See also: The best Android phones with expandable memory
We understand why Samsung removed microSD card support from the Galaxy S21 series. It’s not a popular feature for the average consumer, and it makes phones more expensive and trickier to design. However, the company can’t have its cake and eat it too; it can’t remove support for expandable storage without offering higher levels of internal storage as a baseline.
We’re hoping the company will rectify this mistake with the S22. We’d love to see the return of the microSD card slot — that seems like the perfect compromise. If not, though, we want to see 256GB of internal storage as the minimum for the phones. That would allow you to record at least five hours of 8K footage before you start to run out of space (and need to figure out to which cloud service you’re going to save it).
This item on our wishlist is a bit nitpicky. Most Galaxy S fans know that Samsung is offering a whole swath of colorways for the Galaxy S21 series, a few of which you can see in the image above.
For example, the vanilla Galaxy S21 comes in four colors: Phantom Gray, Phantom White, Phantom Pink, and Phantom Violet. I don’t know about you, but as a man in his 30s, I don’t really have much interest in the pink or purple ones. So that leaves me with two choices: white or gray. Boring. The Galaxy S21 Ultra is even worse, with your color options being Phantom Black or Phantom Silver (or Navy Blue if you head to Best Buy). Not a whole lot of variety there.
We’d love to see Samsung continue to offer many colors for its phones, but maybe some that run a wider gamut would be cool. I shouldn’t need to choose between boring neutral colors or Easter pastels. There’s plenty of room in there for more options.
This is one of our biggest complaints with not only the Galaxy S line but all Samsung phones and tablets. When you receive a system update, your Samsung device needs to restart, go through a long series of updates, and then, once it restarts, analyze and optimize all the apps on your phone. The whole process can take anywhere from five to 20 minutes. It’s excessive.
Meanwhile, Pixel phones have seamless updates. This means most of the actual update process happens in the background while the phone is powered on. You can continue to use your phone normally while it’s happening. Once it’s done, a restart that takes the normal length of time finishes it all up. It’s much more user-friendly.
We sincerely hope Samsung ends its ridiculously long update procedure with the Samsung Galaxy S22 series. Not only would it be more convenient, it would help people update more often.
Samsung Galaxy S22 pricing matches Galaxy S21
David Imel / Android Authority
Samsung nailed the pricing strategy for the Galaxy S21 series. At $799, the vanilla Samsung Galaxy S21 is a perfectly adequate affordable flagship. Meanwhile, at $1,199, the Galaxy S21 Ultra offers pretty much everything a power user could want at a price that’s significantly lower than 2020’s Galaxy S20 Ultra.

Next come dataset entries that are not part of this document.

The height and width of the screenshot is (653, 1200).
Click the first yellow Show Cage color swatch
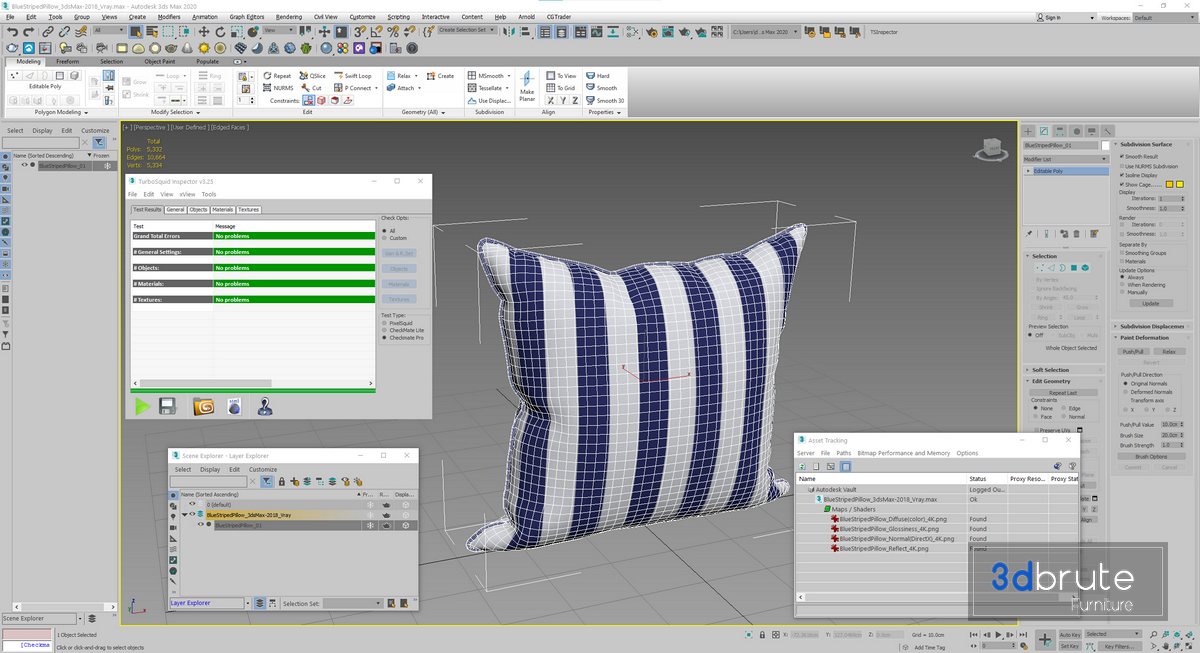click(1168, 184)
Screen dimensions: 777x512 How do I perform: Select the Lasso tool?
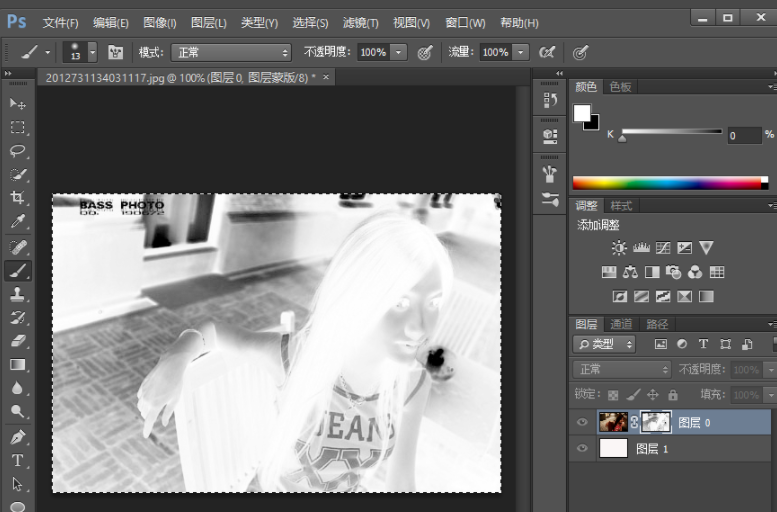coord(17,151)

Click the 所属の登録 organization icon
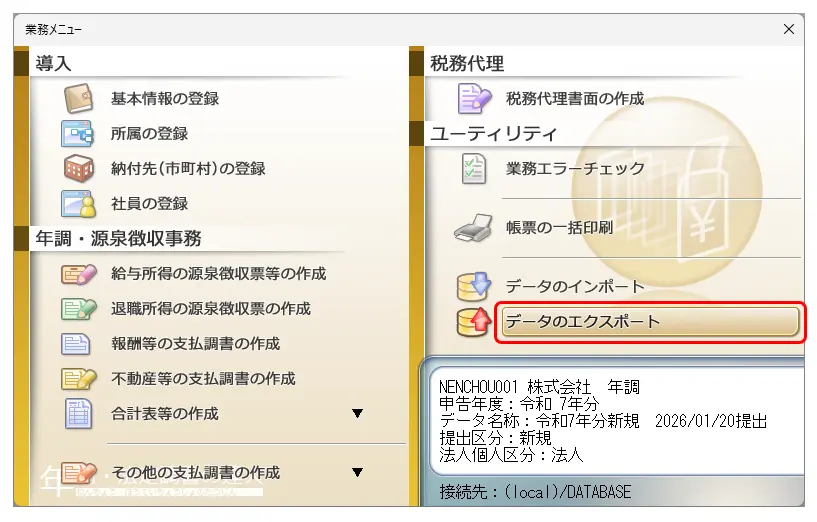[x=78, y=133]
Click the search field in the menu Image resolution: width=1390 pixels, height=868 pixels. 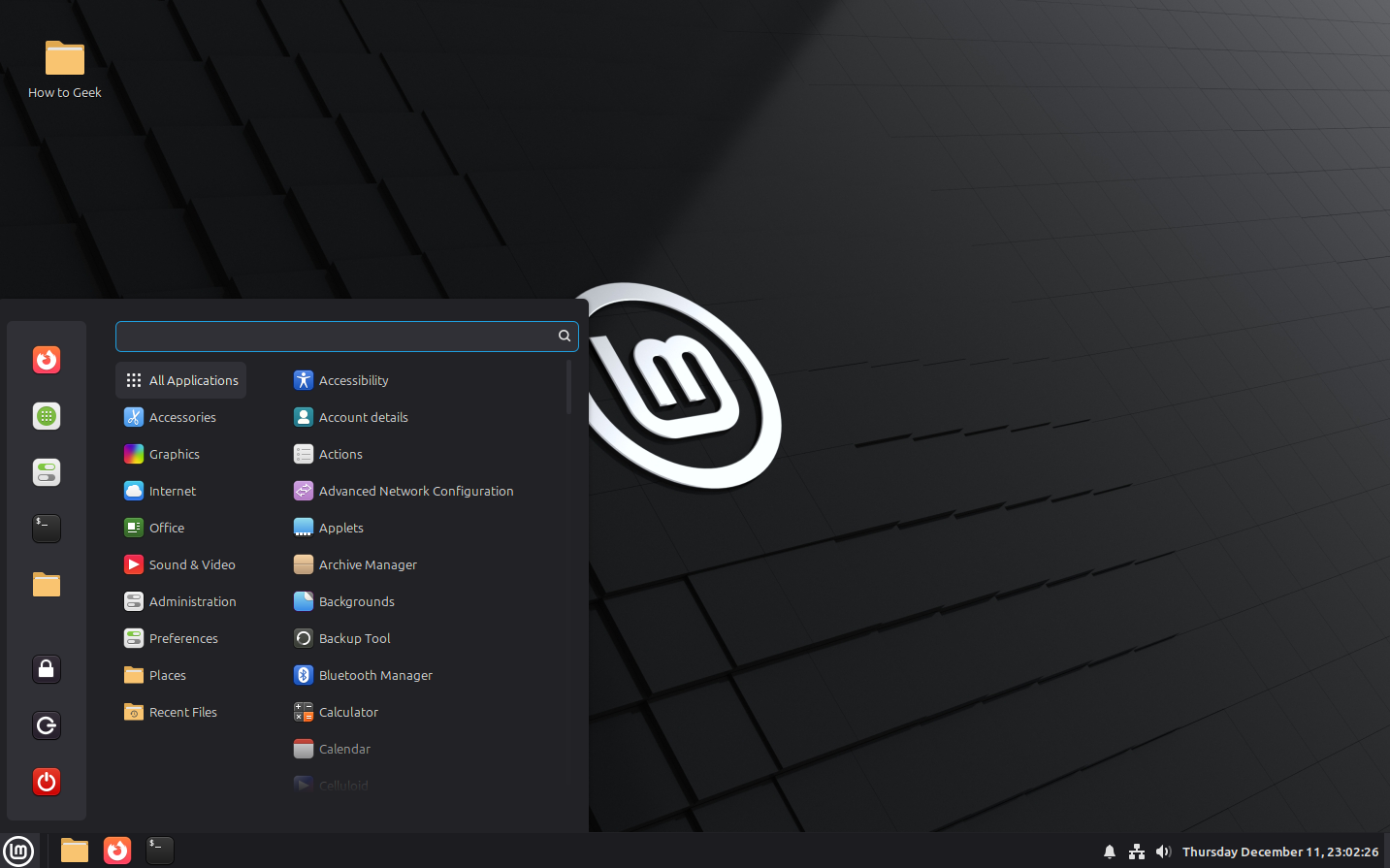point(339,336)
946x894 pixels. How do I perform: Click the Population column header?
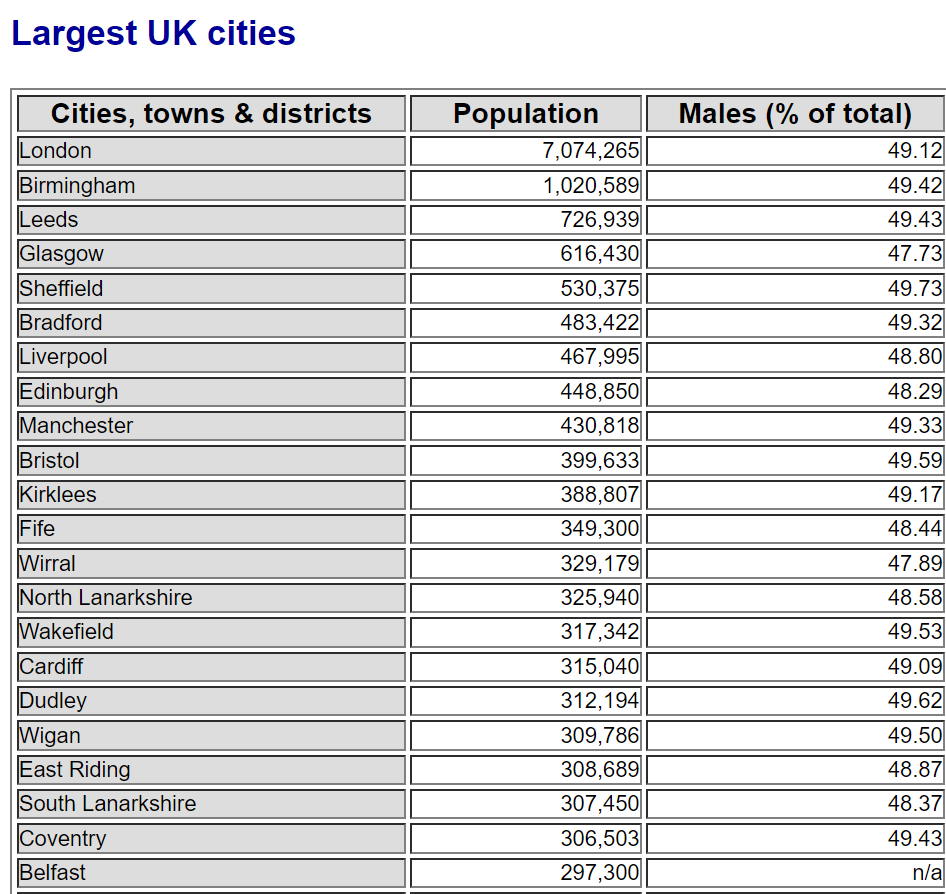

Now, we’ve already touched on how the Galaxy S21 Plus was the odd man out in the pricing scheme, but a $999 phone in the lineup makes sense. We hope Samsung sticks to this pricing strategy with the Galaxy S22 series — or at least emulates it as closely as possible.
See also: How the price of Samsung Galaxy S phones changed over the years
This is what Apple has been doing for years. Ignoring the iPhone 12 Mini, the vanilla iPhone 12 starts at $799. The iPhone 12 Pro starts at $999, and the iPhone 12 Pro Max starts at $1,099. Who would’ve thought that what works well for Apple would also work well for Samsung, eh?
Depending on the upgrades we see in the Samsung Galaxy S22 series, these prices might need to increase. However, we hope Samsung does everything it can to avoid that. 2021’s strategy worked very well, and there’s no reason to believe it wouldn’t work well again in 2022.